Surviving as a highly visible remnant of the development of the Graceville district, the use of the park for team sports from the 1890s to the present demonstrates the interest in health-promoting recreation that occurred in Queensland from the late 1880s onwards. Reflecting the proliferation of recreational sport clubs that occurred during post-war suburban development, a croquet club was established in the park in 1919, and cricket and tennis facilities were operational by 1924. The Brisbane City Council's expenditure on a cricket grandstand during the Depression demonstrates the continued importance of sport to Queenslanders during the 1930s. The decade after the First World War witnessed demonstrations of grief for those who had died. Graceville Memorial Park's War Memorial, with its linked memorial avenue, and rows of memorial bunya and cottonwood trees along Appel and Plumridge Streets, demonstrates the process of grieving that was occurring across Australia in 1920 and is symbolic of both civic mourning and national pride.

The place demonstrates rare, uncommon or endangered aspects of Queensland's cultural heritage.

Graceville Memorial Park has features that are now uncommon within a suburban park, such as the handsome and substantial Interwar grandstand and the extensive formal plantings of memorial bunya trees.

The place is important in demonstrating the principal characteristics of a particular class of cultural places.

Graceville Memorial Park is important in demonstrating the principal characteristics of its class, having open recreational space, sports facilities, clubhouses and a grandstand within a park whose focal point is a War Memorial and which is bordered by memorial plantings.

The place is important because of its aesthetic significance.

As a large open space with fine mature trees, the park has landmark value. The memorial avenue of trees delineates the ceremonial approach to the War Memorial and effectively marks the park's southern border.

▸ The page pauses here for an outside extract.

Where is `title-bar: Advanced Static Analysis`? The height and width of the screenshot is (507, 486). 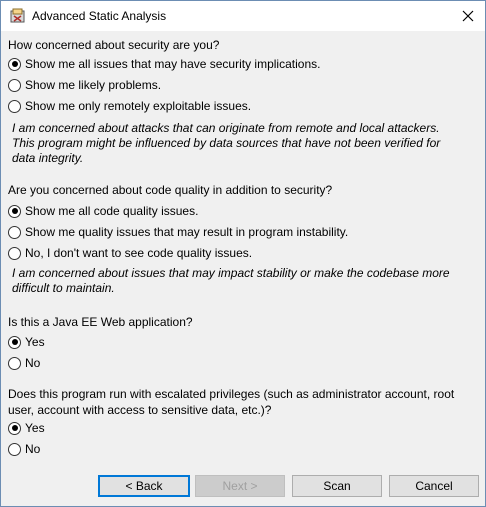 title-bar: Advanced Static Analysis is located at coordinates (243, 16).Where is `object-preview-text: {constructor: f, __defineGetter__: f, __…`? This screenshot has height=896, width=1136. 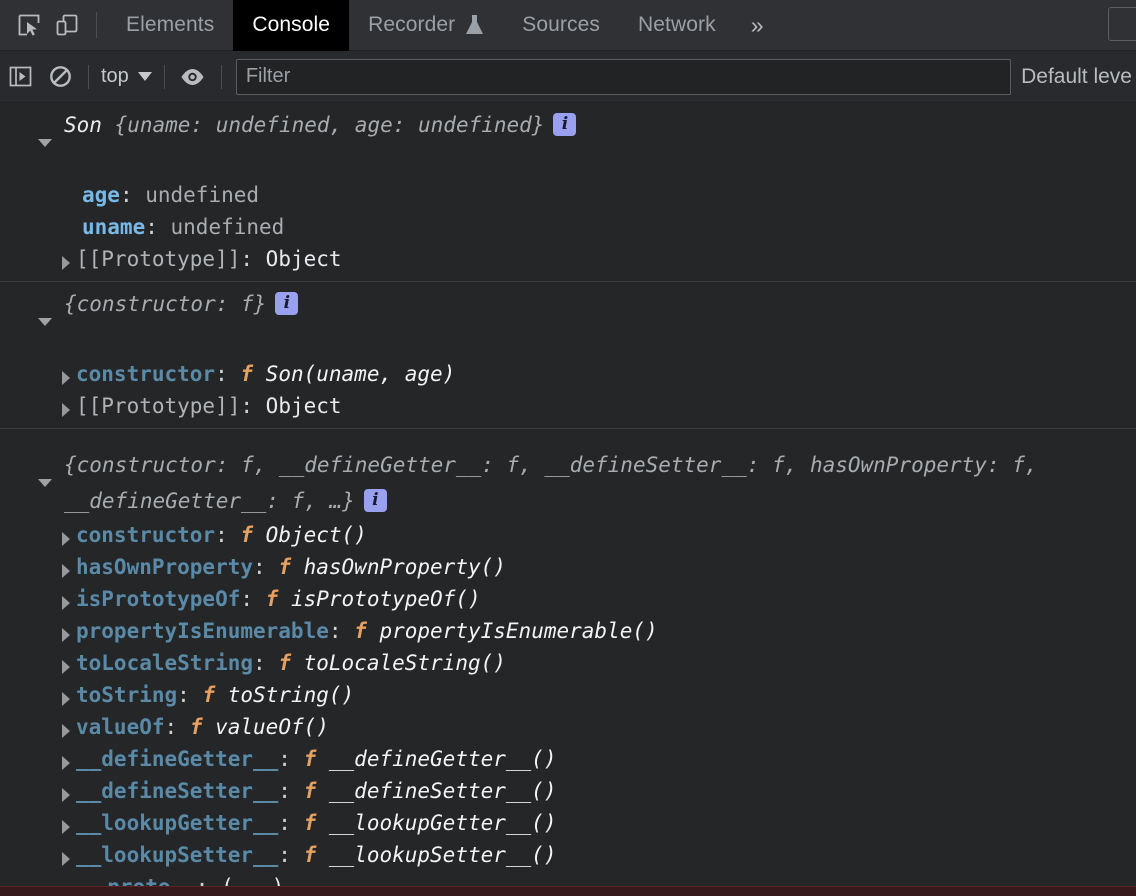 object-preview-text: {constructor: f, __defineGetter__: f, __… is located at coordinates (600, 483).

The cottonwood and bunya arrangement is also striking in its contrast of alternating size and shape. The park is a fine example of the work of the Brisbane City Architect's Office in the 1930s.

The place has a strong or special association with a particular community or cultural group for social, cultural or spiritual reasons.

The war memorial in the park has a strong and continuing association with the wider community as evidence of the impact of a major historic event and as the focal point for the remembrance of that event. The park is also important to the local area as a venue for sport and recreation for several generations, having a long-standing association with the Graceville Croquet Club and Western Suburbs District Cricket Club.